Fig. 6: Tau nanoscale organization is regulated by synaptic activity.

a (i) Representative epifluorescence image of a WT hippocampal neuronal segment expressing VAMP2-pHluorin and Tau-mEos2, used for imaging under resting conditions (Low K⁺) and after stimulation (High K⁺). (ii) The inset of the presynaptic compartment in resting condition is shown at a higher magnification. (iii) Trajectory map of Tau-mEos2 in the unstimulated presynaptic compartment. (iv) The inset of the presynaptic compartment during stimulation is shown at a higher magnification. (v) Trajectory map of Tau-mEos2 in the stimulated presynaptic compartment. b Plot showing the total number of Tau-mEos2 trajectories within the presynapse, in resting conditions (black) and after stimulation (red). c Plot showing the total number of Tau-mEos2 trajectories within the axon, in resting conditions (black) and after stimulation (red). d–g Average MSD of total Tau-mEos2 trajectories and the corresponding area under the curve (AUC) in resting conditions (black) and after stimulation (red), in the presynapse (d, e) and in the axonal compartment (f, g). h Trajectory map of (i) recycling SVs and (ii) Tau-mEos2 in the unstimulated presynaptic compartment, obtained by dual-color single-tracking super-resolution imaging. (iii) Merged image. i Trajectory map of (i) recycling SVs and (ii) Tau-mEos2 in the stimulated presynaptic compartment, obtained by dual-color single-tracking super-resolution imaging. (iii) Merged image. j, k Representative Tau-mEos2 trajectories generated using segNASTIC showing instantaneous diffusion coefficients (the color bar represents log₁₀[μm²s^-1]) in a presynaptic region, determined by VAMP2-pHluorin intensity (inset), of a neuron that was unstimulated (j) and subsequently stimulated (k). l Percentage of Tau-mEos2 trajectories that are clustered. m Average cluster density of Tau-mEos2. n Average MSD of clustered Tau-mEos2 trajectories represented as the area under the curves (AUC). o Average apparent lifetime of Tau-mEos2 clusters.
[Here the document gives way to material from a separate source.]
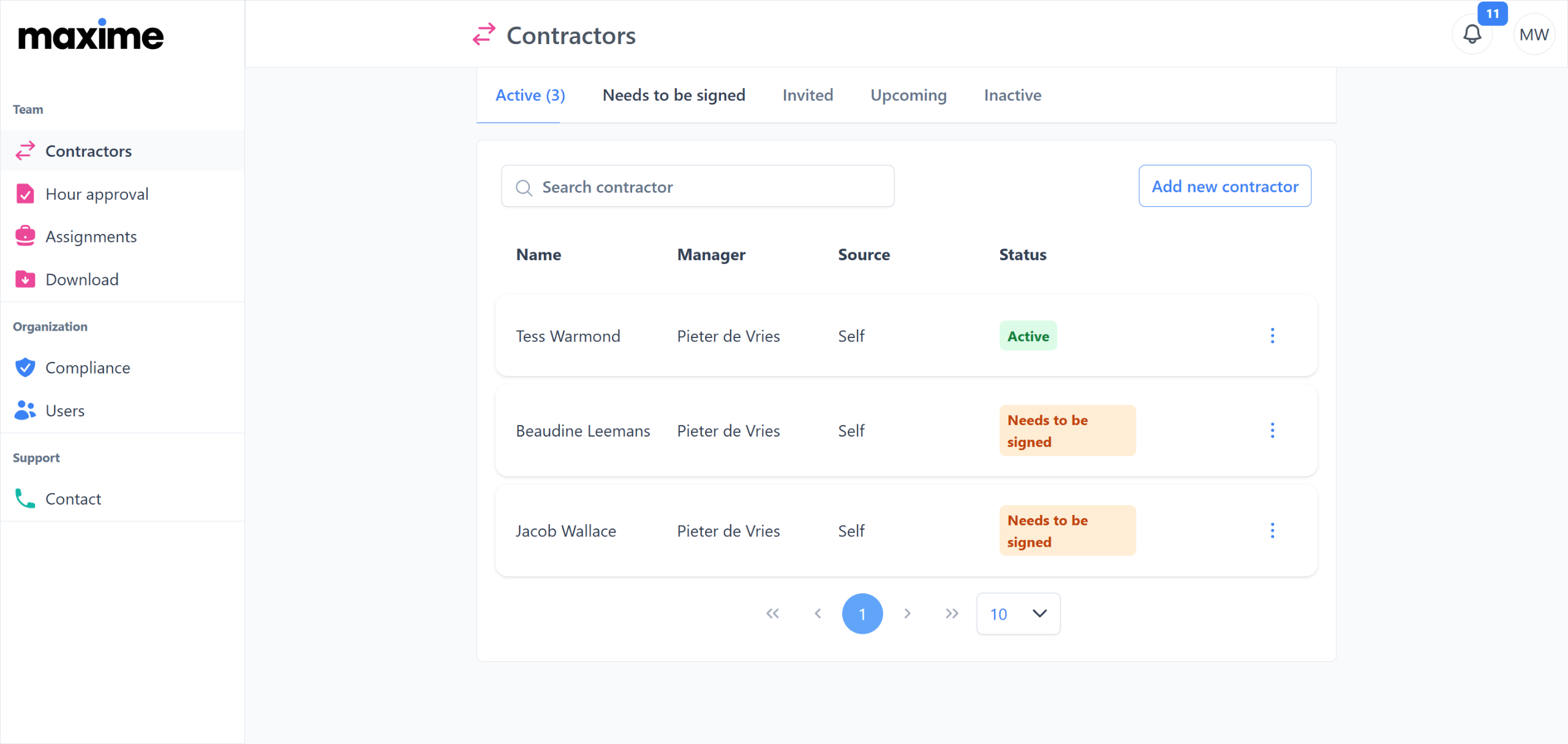Click the Compliance shield icon
Image resolution: width=1568 pixels, height=744 pixels.
25,367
Data are displayed as mean ± SEM. Values were obtained from n = 29 synapses in (b, e), n = 23 axons in (c, g), and n = 15 synapses in (l, m, n, o). Data was obtained from ≥2 independent neuronal cultures. Statistical comparisons were performed using the two-tailed Student’s paired t-test. Source data are provided as a Source Data file.